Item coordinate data
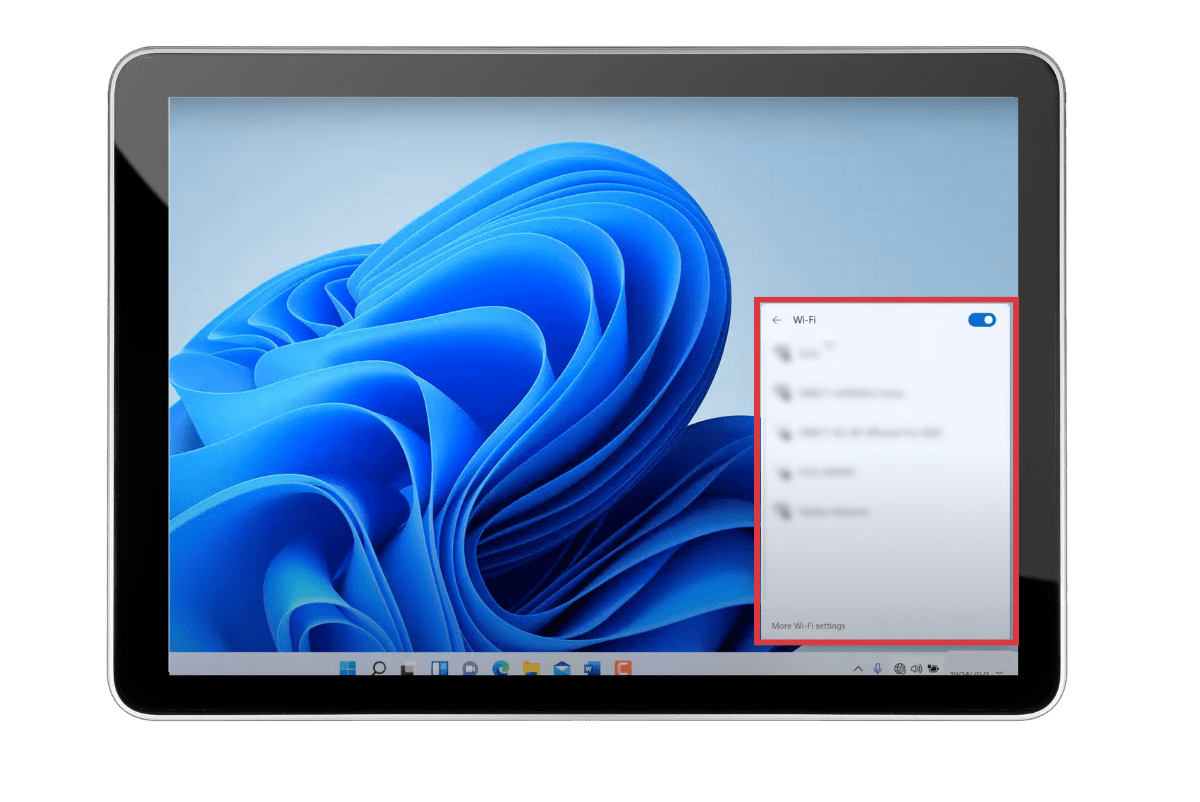This screenshot has width=1200, height=802.
Task: Open File Explorer folder icon
Action: tap(531, 668)
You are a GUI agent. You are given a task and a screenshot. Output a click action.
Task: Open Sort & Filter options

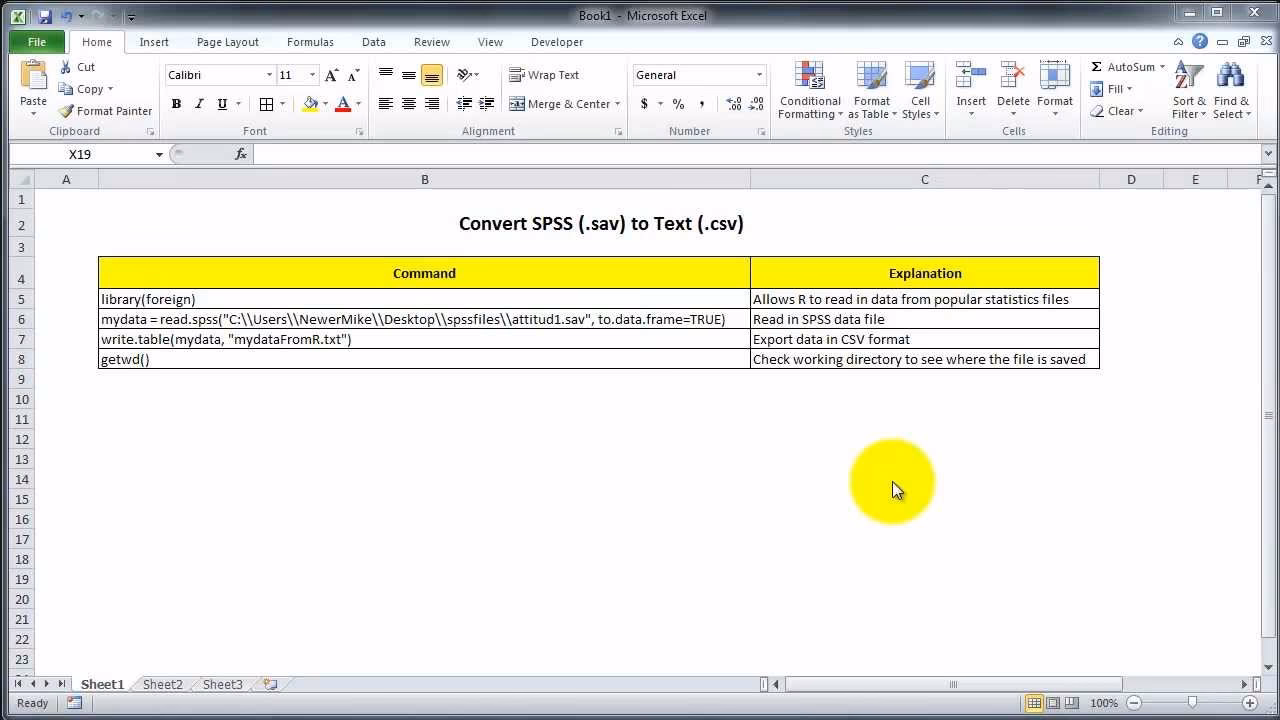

## SET TASK
Copy out all the rows above word for word, leaving out the pictures.

## THE SOLUTION
This screenshot has width=1200, height=802.
Task: Open File Explorer folder icon
Action: tap(531, 668)
You are a GUI agent. You are given a task and a screenshot. Output a click action.
Task: Open Sort & Filter options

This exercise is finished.